> _Objective_
Write out the lines of the material below between the line holding "The height and width of the screenshot is (932, 1008)." and the line holding "[x=592, y=266]", inclusive, reproducing them unchanged.

Stored records:
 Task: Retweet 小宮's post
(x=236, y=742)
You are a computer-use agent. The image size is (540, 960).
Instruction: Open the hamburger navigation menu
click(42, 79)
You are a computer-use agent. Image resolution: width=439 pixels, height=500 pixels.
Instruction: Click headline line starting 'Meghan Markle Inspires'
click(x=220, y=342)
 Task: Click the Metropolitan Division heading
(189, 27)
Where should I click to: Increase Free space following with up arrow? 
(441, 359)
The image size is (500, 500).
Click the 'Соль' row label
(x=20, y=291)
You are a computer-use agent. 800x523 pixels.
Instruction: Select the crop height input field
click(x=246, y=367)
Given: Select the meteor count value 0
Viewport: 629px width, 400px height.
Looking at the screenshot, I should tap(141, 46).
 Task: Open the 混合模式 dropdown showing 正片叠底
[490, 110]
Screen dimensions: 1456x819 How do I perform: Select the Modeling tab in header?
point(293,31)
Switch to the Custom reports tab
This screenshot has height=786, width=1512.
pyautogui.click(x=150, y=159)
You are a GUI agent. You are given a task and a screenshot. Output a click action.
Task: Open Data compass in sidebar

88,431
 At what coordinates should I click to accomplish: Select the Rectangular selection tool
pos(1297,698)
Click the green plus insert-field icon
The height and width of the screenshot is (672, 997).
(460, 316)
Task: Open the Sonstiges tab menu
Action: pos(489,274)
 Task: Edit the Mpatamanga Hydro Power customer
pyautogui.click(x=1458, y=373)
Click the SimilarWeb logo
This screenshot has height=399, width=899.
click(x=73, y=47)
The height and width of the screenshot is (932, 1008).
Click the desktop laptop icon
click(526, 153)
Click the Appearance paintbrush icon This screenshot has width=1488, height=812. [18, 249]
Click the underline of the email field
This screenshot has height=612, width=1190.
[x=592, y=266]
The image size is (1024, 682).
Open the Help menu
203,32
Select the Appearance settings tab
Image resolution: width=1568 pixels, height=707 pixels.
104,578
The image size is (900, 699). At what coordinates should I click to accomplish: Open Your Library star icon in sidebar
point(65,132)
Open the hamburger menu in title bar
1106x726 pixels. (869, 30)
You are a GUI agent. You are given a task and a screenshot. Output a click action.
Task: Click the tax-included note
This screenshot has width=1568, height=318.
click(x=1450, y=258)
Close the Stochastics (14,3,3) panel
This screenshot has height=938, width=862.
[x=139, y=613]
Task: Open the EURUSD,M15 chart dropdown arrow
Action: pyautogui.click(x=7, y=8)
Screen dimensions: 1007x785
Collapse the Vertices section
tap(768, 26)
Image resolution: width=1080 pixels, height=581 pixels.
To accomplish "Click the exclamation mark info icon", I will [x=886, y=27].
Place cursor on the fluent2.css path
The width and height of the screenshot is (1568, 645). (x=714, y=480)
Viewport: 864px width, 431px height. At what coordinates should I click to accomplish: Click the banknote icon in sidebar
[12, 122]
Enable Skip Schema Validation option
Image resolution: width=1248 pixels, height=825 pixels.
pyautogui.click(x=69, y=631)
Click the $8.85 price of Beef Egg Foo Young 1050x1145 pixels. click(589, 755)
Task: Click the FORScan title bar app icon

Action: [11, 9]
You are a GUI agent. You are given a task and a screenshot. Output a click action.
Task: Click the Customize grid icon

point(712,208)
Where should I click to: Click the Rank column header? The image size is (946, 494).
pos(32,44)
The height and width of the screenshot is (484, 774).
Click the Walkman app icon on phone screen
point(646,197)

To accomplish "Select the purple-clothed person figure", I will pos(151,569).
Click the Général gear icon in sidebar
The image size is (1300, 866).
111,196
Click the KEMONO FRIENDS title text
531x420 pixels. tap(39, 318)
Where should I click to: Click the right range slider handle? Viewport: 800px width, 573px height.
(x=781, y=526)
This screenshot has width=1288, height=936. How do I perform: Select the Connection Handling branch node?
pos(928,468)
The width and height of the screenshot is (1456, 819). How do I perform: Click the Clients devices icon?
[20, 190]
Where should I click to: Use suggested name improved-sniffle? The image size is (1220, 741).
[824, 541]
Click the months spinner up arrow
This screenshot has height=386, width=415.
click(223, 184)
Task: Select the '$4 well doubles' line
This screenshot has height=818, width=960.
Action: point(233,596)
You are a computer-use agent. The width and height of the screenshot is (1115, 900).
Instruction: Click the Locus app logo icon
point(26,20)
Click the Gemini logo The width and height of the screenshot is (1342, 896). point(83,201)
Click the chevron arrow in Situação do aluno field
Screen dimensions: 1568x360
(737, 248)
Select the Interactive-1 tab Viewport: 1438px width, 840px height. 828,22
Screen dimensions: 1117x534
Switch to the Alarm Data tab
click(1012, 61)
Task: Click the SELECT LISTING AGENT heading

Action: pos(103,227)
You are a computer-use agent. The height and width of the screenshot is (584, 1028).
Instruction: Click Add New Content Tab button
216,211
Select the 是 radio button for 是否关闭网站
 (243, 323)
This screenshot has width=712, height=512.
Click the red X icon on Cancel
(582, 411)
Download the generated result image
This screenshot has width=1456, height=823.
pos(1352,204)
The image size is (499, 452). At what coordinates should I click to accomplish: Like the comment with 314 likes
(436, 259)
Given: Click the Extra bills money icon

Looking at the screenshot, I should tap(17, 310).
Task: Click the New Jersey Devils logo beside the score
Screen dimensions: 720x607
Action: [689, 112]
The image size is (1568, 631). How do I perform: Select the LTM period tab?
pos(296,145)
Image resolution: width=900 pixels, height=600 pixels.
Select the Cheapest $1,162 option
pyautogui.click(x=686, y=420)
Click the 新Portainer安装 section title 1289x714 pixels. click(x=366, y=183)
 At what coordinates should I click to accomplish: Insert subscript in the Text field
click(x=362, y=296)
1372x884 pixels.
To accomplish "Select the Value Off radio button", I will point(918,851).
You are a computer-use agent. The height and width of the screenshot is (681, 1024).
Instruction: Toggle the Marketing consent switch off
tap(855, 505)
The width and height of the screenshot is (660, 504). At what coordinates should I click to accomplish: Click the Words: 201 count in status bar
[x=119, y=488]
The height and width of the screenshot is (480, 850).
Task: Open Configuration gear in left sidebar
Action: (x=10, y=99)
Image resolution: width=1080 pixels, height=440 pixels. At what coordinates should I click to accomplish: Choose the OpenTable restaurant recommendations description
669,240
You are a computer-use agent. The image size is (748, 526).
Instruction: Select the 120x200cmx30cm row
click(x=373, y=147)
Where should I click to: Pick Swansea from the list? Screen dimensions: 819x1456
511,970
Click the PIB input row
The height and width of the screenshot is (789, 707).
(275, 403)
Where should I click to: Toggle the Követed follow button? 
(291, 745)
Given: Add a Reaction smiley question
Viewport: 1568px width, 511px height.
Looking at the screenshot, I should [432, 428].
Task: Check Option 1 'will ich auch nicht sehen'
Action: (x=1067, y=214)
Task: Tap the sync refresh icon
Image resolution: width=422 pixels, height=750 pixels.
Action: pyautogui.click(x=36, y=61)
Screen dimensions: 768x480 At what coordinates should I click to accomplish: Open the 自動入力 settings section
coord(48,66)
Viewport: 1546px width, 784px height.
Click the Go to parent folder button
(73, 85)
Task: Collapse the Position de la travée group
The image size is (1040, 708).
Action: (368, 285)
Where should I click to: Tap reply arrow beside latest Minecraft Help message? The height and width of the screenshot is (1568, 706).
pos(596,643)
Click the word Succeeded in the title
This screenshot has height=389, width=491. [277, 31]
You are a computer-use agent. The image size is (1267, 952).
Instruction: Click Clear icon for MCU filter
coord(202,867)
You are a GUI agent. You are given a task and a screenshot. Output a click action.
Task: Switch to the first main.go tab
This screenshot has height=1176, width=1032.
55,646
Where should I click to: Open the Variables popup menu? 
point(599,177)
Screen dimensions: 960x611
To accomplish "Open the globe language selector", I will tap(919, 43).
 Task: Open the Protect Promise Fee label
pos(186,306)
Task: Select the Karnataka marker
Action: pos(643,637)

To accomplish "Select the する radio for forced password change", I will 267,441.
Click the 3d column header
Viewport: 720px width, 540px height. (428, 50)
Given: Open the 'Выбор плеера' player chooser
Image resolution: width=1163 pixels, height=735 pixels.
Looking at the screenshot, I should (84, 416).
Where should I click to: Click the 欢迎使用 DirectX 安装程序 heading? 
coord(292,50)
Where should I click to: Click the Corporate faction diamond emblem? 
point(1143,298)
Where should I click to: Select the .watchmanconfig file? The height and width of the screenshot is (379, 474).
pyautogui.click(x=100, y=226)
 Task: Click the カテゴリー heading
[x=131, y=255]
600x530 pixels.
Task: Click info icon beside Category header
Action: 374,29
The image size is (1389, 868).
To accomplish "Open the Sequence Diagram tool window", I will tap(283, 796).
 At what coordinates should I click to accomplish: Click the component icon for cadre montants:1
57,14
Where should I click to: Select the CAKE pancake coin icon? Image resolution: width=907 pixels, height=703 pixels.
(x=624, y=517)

> _Exercise solution_
The height and width of the screenshot is (932, 1008).
Click the desktop laptop icon
click(526, 153)
Click the Appearance paintbrush icon This screenshot has width=1488, height=812. [18, 249]
Click the underline of the email field
This screenshot has height=612, width=1190.
[x=592, y=266]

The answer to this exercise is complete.